Sunday, August 29, 2010

The Seven Stages of Grief

   The real estate market in the United States is dead. Long live the real estate market. No really, just because the market is dead doesn't mean that all opportunities are gone. It just takes a lot more legwork, diligence, and savvy than the days when buyers snapped up anything and everything that was offered for sale. The days of shacks in California selling for $750,000 are over and will likely never reappear in our lifetimes.

   I'm going to begin our real estate venture with the Seven Stages of Grief and pinpoint where the nation collectively is at as of August 29, 2010.

1) Shock or Disbelief - The stock and debt market plunge of 2008-2009 was the trigger that opened up the shock stage. As markets around the world plunged and fear was everywhere, real estate froze and deals were broken. Banks walked away from loan obligations and capital dried up very quickly.

2) Denial - As markets continued to go on a tumultuous roller coaster ride from late 2008 to early 2009, home owners looking to sell and home buyers were looking for some solace. They would find none. In the space of one year, the booming real estate market had become dead man walking. Mega banks like Citibank and Bank of America were on the ropes and even JP Morgan looked vulnerable. No loans = no mortgages.

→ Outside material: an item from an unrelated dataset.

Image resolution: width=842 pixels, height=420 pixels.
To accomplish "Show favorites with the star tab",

3) Bargaining - Home owners blinked and prices began to fall. Despite the discounts and incentives, buyers became scarce. At one point, some home owners were willing to include a brand new Lexus to buyers who closed on a deal. Home stagers enjoyed a revival in their business but the malaise would continue because no loans = no mortages.

4) Guilt - Remember that commercial at the height of the boom where the wife says to the husband, "I want that house" while the agent is on the phone and the hen-pecked hubby eventually accedes to her demands? Who's feeling more guilty now? The wife who got the family into a house they can't afford or the husband who relented and potentially ruined his family's finances and future?

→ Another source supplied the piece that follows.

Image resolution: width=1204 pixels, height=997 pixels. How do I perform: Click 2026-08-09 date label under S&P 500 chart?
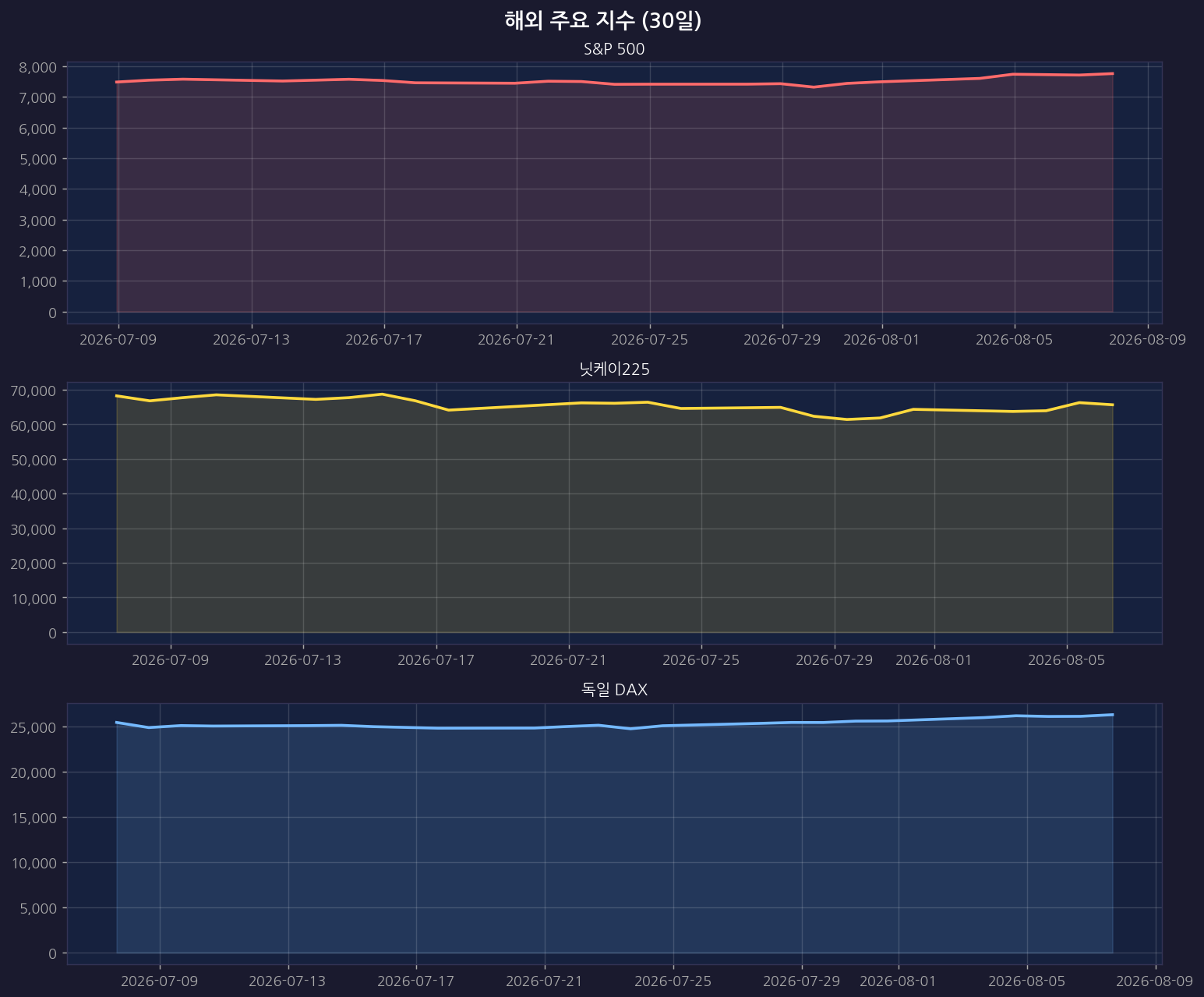coord(1147,339)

5) Anger - Yes, there was anger and tears as the real estate market got demolished; the anger flared up when buyers lost houses to foreclosure. Home sellers aren't necessarily angry but more frustrated that they can't sell property and move on with their lives and plans.

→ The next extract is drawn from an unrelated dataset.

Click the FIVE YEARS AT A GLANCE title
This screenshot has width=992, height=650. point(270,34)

6) Depression - I'm not sure that "depression" factors very large in buyers who have lost their houses. There's remorse and misgivings about buying a house that they couldn't afford but depression? Maybe, but I'd change this to "Regret" or "Remorse" for real estate. I believe that we are in this stage of the Seven Stages of Grief.

7) Acceptance and Hope - For some people who lost their homes, "acceptance" was forced upon them but home sellers have not accepted the crash yet. Many still think that a few years is all that we'll need to reach the heady highs of 2006-2007 again. That was when homes sold in 15 minutes after being listed and hundreds of people lined up for the right to buy into a new development. As I mentioned earlier, those days are over in our lifetimes. If you are 40-60 years of age now, you will never see those types of prices again in your lifetime. So, don't keep hope alive because housing prices are never rocketing into the stratosphere again for the next 30-40 years.